> **Given request**
Gather every line in the items below that contains the string "Select", and copy each such line in full. Case counts.
──────────────────────────────
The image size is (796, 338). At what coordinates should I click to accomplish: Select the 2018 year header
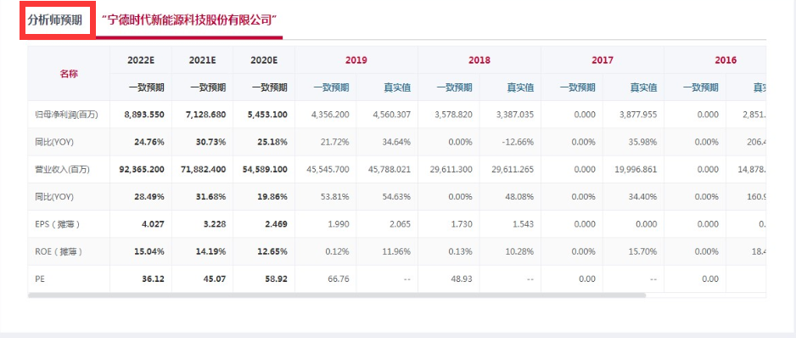[479, 60]
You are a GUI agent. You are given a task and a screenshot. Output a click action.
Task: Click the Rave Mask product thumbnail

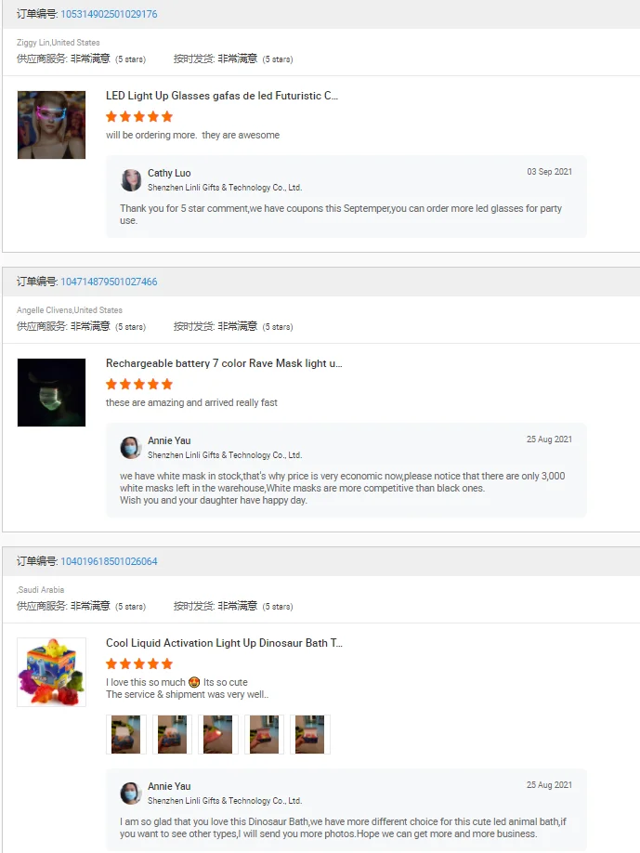coord(52,392)
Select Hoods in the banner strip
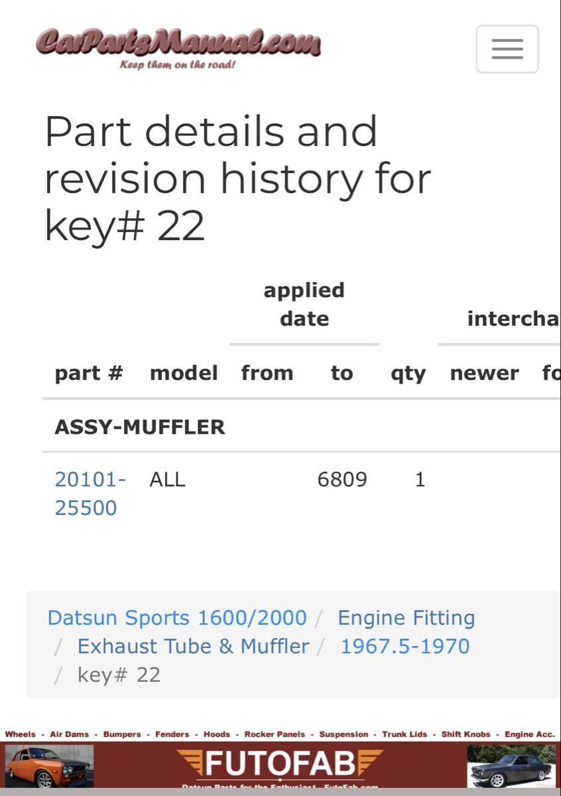Screen dimensions: 561x796 (x=217, y=734)
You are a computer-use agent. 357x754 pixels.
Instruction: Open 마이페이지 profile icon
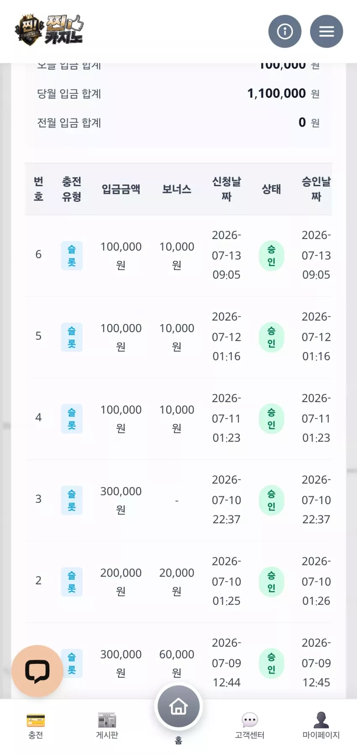tap(321, 720)
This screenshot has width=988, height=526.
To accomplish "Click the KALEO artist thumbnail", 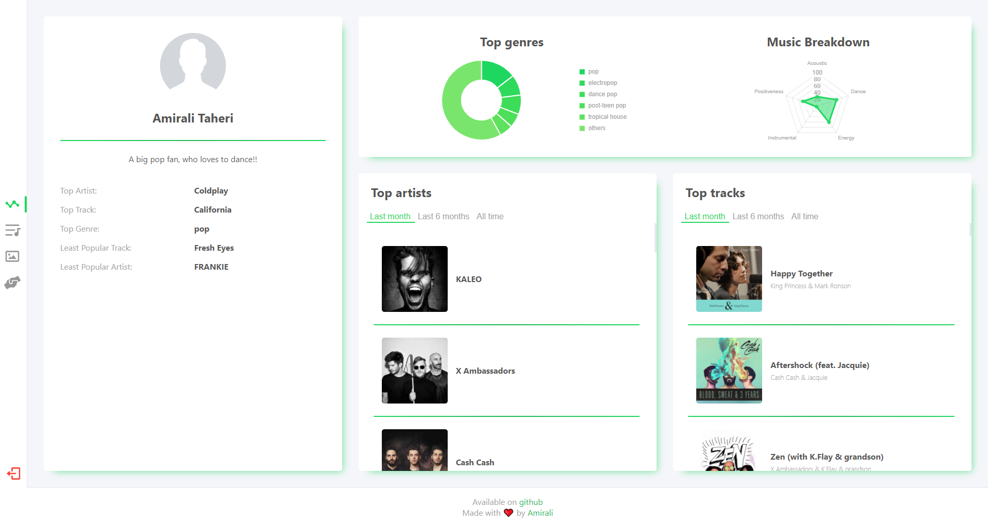I will click(415, 279).
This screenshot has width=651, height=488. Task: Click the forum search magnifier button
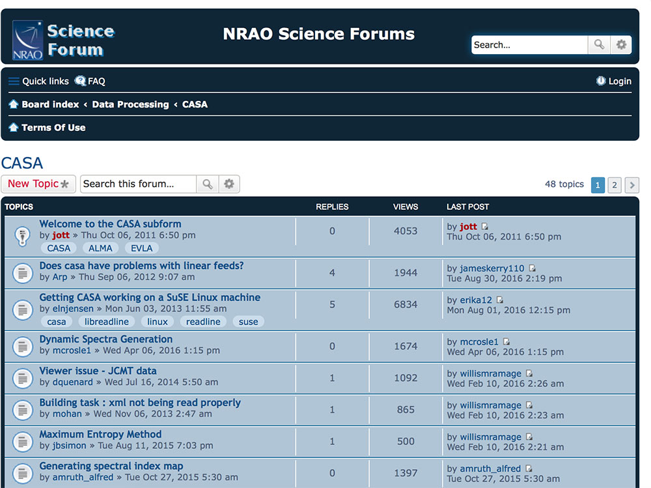207,184
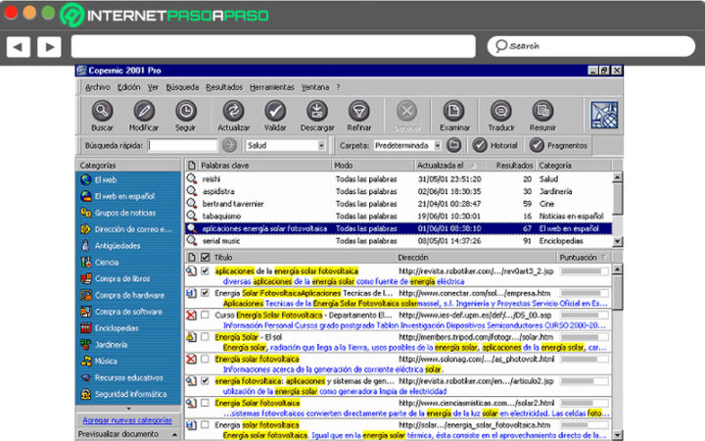
Task: Expand the Carpeta Predeterminada dropdown
Action: point(437,145)
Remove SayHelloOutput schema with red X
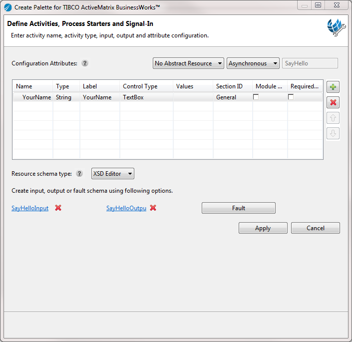This screenshot has height=342, width=352. click(x=153, y=208)
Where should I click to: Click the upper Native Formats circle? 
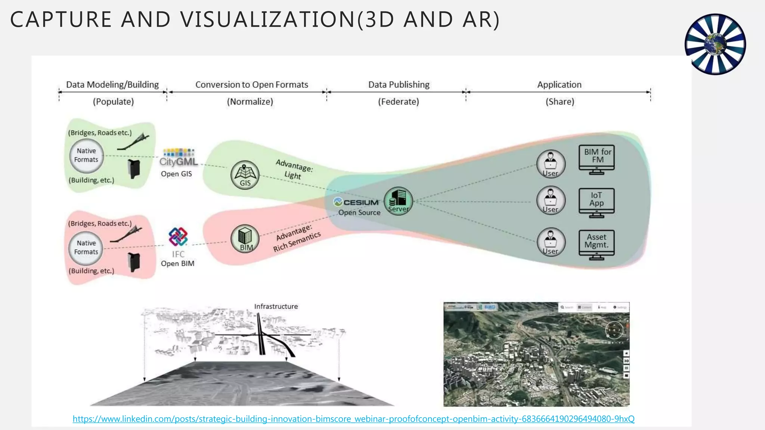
──────────────────────────────
> **Expected output**
The image size is (796, 338). At what coordinates should I click to accomplish: Select the 2018 year header
Select Hoods in the banner strip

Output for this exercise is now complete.